Relação extraconjugal
A teoria de que Machado teve um filho é quase centenária. Foi alimentada pelo escritor maranhense Humberto de Campos (1886-1934), membro da Academia Brasileira de Letras a partir de 1919. Ganhou ares de fofoca, já que sugeria uma traição: Mário de Alencar, filho de José de Alencar (1829-1877), na verdade teria sido gerado num romance extraconjugal da mulher do romancista com Machado, de quem era amigo. E o icônico Dom Casmurro, lançado em 1899, ensaia uma suposta confissão, ao expor Capitu, fuzilada pela convicção do marido, Bentinho, de que o filho, Ezequiel, tem rigorosamente todos os traços do amigo Escobar.
Vilela revisita o tema com o professor Simão, que em suas pesquisas na Biblioteca Nacional do Rio de Janeiro descobre uma referência ao que seria o filho de Machado ; ainda que contrarie os relatos oficiais e citações literárias machadianas, como em Memórias póstumas de Brás Cubas (;Não tive filhos. Não transmiti a nenhuma criatura o legado de nossa miséria;). A aura de ansiedade vai devorá-lo, a ponto de revelar o segredo a Mac, um de seus ex-alunos.
A descrição da trama no apartamento do professor e os diálogos cirúrgicos dão o tom de quase sussurro à narrativa. E ajudam a criar o clima em que os personagens centrais, Simão em especial, são movidos pelo temor de que a informação secreta perca seu caráter de verdade não revelada de uma forma que fuja ao caráter solene, emblemático, como pediria uma descoberta como aquela.

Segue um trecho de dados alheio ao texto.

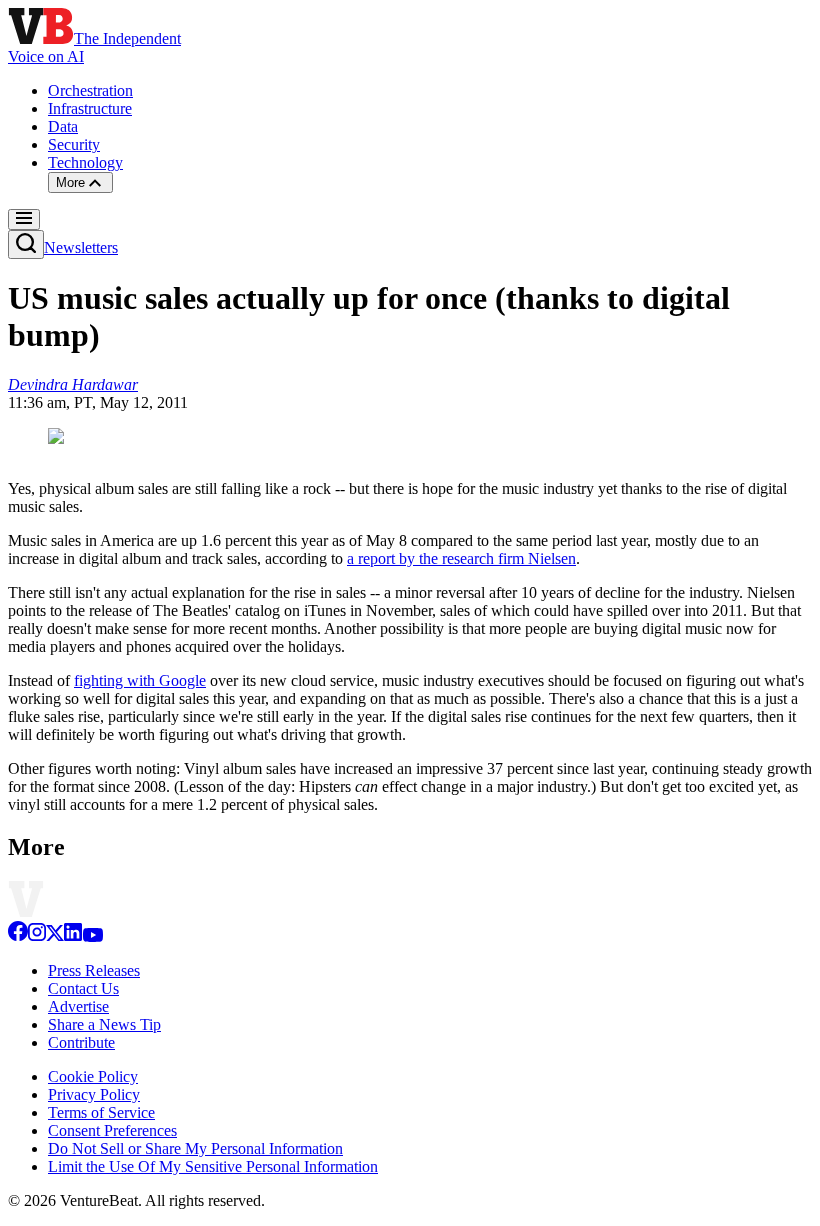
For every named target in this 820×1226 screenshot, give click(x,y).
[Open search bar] (26, 244)
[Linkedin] (73, 936)
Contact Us (83, 988)
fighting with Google (140, 680)
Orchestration (90, 90)
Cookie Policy (93, 1076)
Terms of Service (101, 1112)
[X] (55, 936)
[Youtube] (92, 936)
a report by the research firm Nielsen (461, 558)
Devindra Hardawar (73, 384)
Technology (85, 162)
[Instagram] (37, 936)
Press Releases (94, 970)
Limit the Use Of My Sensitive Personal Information (213, 1166)
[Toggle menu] (24, 219)
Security (74, 144)
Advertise (78, 1006)
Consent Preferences (112, 1130)
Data (63, 126)
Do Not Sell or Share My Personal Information (195, 1148)
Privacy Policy (94, 1094)
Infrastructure (90, 108)
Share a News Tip (104, 1024)
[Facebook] (18, 936)
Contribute (81, 1042)
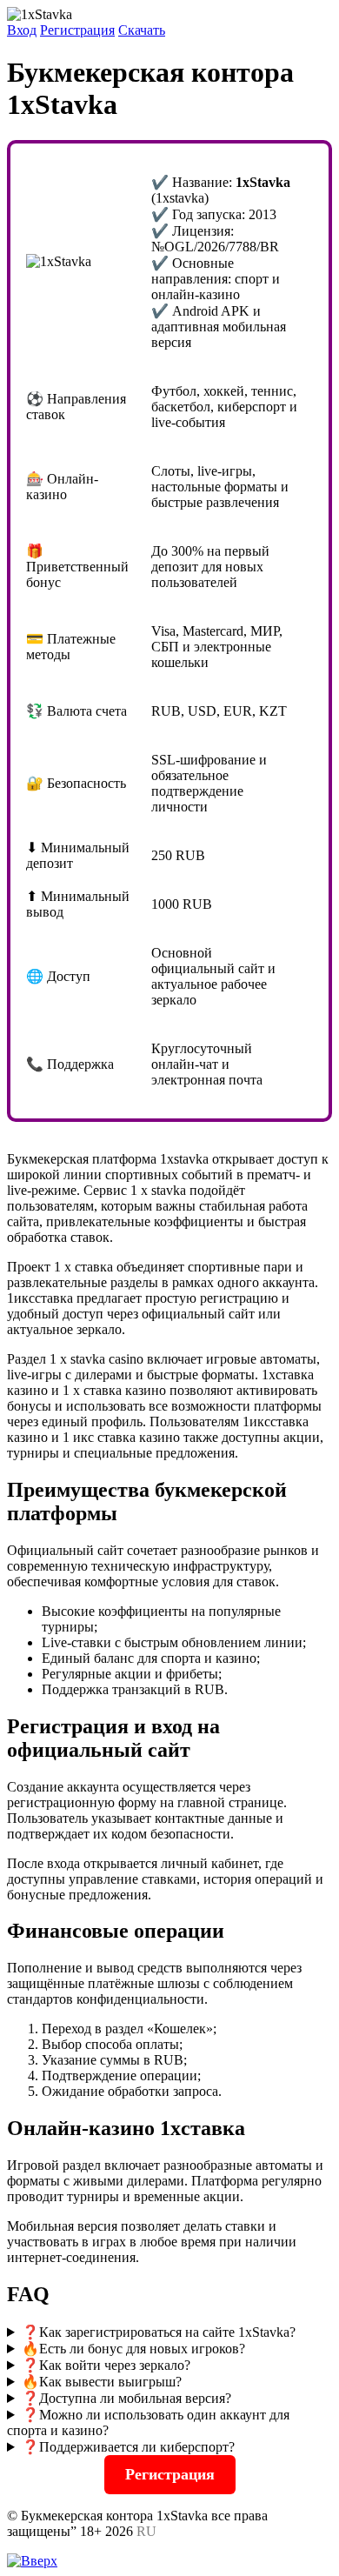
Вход (22, 30)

Ao mesmo tempo, Vilela contrapõe o dilema de convicções entre o professor e Mac, o que apimenta a polêmico em torno dessa nova versão. O primeiro, seguro de que está diante de uma das revelações do século, mas disposto a desnudá-la tão somente em doses homeopáticas. O segundo, num grau de desconfiança que coloca à prova tanto a teoria quanto a sanidade de seu interlocutor, tentando insistentemente puxar os fios do novelo de uma só vez. O desfecho de O filho de Machado de Assis, porém, vai privilegiar o suspense. E Vilela, com seu jeito comezinho, hábil narrador, há de deixar perguntas para um próximo capítulo.